The three models he made named Senior, Junior, and Minor are generally rated as the finest acoustic gramophones ever made.
This example of the EM Ginn Expert Senior with its massive 3ft (90cm) diameter black composition horn, emerged for sale at the Cotswold Auction Company, Cheltenham on June 4. Its ebonised oak case included the maker's label marked 64 Frith Street, Oxford Street and Soho Square, London, two of the addresses where Ginn traded in the 1930s after the schism from his former company. Estimated at £800-1200, it took £8500.
2. English embroidered ‘band’ sampler – £2200
Although catalogued as 19th century, this 3ft 1in (92cm) long English embroidered ‘band’ sampler offered by Hannams in Selborne, Hampshire on June 3 is more probably late 17th or 18th century.
Band samplers of this long and thin form stitched using a variety of needlework styles, threads, and ornament, are synonymous with this early period. Estimated at £50-75, it sold to an online bidder via thesaleroom.com at £2200.
3. Dated English delftware plates – £1250
Dated examples of English delftware always command a premium. This pair of plates initialled SS and dated 1734, had some damage but took £1250 at Richard Winterton in Lichfield on June 5.
The winning bid came via thesaleroom.com and was way above the estimate of just £40-60. The late 19th century Japanese blue and white bowl in the lot is perhaps worth £20-30.

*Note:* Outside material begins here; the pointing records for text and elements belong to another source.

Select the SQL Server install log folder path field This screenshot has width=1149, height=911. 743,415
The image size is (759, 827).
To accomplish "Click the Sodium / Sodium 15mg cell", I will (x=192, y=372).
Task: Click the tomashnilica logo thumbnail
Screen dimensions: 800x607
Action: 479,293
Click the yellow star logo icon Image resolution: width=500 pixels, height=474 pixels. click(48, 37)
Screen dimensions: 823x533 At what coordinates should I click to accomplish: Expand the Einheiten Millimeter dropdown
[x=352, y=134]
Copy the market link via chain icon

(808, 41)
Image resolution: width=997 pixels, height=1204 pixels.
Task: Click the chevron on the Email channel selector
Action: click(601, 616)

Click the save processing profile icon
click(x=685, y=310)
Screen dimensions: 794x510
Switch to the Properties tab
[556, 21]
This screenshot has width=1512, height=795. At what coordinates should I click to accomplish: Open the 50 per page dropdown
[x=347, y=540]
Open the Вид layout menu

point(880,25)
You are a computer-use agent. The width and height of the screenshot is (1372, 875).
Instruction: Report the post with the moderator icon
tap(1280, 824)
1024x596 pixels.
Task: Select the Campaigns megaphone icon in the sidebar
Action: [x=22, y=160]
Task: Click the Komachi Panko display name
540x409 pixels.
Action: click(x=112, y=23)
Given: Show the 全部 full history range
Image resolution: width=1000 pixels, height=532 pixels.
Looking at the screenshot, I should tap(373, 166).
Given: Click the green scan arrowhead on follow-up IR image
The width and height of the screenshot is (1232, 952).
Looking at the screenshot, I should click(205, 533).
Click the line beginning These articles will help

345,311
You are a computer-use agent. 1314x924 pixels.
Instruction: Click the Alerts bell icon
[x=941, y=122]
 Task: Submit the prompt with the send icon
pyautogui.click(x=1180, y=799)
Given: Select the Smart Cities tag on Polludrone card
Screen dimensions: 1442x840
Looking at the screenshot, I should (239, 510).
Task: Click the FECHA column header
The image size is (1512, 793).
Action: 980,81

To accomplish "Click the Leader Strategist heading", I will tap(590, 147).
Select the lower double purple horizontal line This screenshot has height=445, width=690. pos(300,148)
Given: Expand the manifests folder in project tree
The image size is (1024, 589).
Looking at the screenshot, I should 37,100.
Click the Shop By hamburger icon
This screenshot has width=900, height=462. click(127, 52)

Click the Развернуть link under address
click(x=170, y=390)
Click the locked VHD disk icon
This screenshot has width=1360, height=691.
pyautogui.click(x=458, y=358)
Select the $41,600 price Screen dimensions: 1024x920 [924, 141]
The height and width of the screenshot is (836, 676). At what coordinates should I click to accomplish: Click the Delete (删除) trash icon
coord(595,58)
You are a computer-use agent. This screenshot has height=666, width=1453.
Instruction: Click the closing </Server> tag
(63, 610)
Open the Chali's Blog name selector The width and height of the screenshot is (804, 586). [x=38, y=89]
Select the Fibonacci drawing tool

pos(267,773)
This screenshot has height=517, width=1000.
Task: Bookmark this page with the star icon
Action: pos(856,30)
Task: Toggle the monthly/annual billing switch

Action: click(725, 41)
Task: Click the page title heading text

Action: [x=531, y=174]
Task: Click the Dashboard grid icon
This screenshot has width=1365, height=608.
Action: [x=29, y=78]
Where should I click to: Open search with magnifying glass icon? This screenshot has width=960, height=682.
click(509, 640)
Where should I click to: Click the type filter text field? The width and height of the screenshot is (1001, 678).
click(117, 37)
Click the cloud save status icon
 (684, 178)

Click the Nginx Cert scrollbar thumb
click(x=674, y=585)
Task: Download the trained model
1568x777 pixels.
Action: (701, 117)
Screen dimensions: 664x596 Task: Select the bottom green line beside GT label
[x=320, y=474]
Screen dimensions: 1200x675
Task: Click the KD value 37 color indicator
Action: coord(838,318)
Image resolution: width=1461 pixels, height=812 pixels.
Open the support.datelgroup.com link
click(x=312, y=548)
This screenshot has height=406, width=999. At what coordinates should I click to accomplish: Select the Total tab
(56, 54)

4. A Victorian ‘cuff’ bangle – £2000
Late Victorian ‘cuff’ bangles with engraved floral decoration were made in large quantities by Birmingham silversmiths in the last quarter of the 19th century. Most will make under £100 at auction.
However, this rare example (hallmarked for Birmingham 1882) is applied with a tennis racquet with a tilt head design popular in the 1880s. Estimated at £150-200, it sold to an online bidder for £2000 at sporting memorabilia specialists Graham Budd Auctions in London on June 3.
5. A Qing double gourd vase – £43,000
Estimated at £400-600, this 11in (27cm) Qing porcelain double gourd vase took £43,000 at Adam Partridge in Liverpool on June 5.
The vase, decorated in white enamel to the turquoise crackle glaze with a vine and gourd pattern, carries a Daoguang (1821-50) six-character seal mark to the base and is thought to be of the period. In good condition, it retained a zitan stand and has a paper label to the base reading 'D&S Howels Collection No.268’.
6. Original Thunderbirds artwork – £8300
This original double page Thunderbirds artwork by Frank Bellamy was penned for issue 105 of the TV Century 21 comic in 1967. The storyline begins ‘Carrying a priceless shipment, Deathprobe 1's controls are jammed and the pilot is refused permission to abort... Thunderbirds 2 and 3 are go...’
The sheet, complete with various annotation to the margins, formed part of the collection of comic artwork formed by the late comedian and entertainer Bob Monkhouse that is being sold by Comic Book Auctions. Estimated at £2500-3500, it sold for £8300 in an online sale that closed on June 2.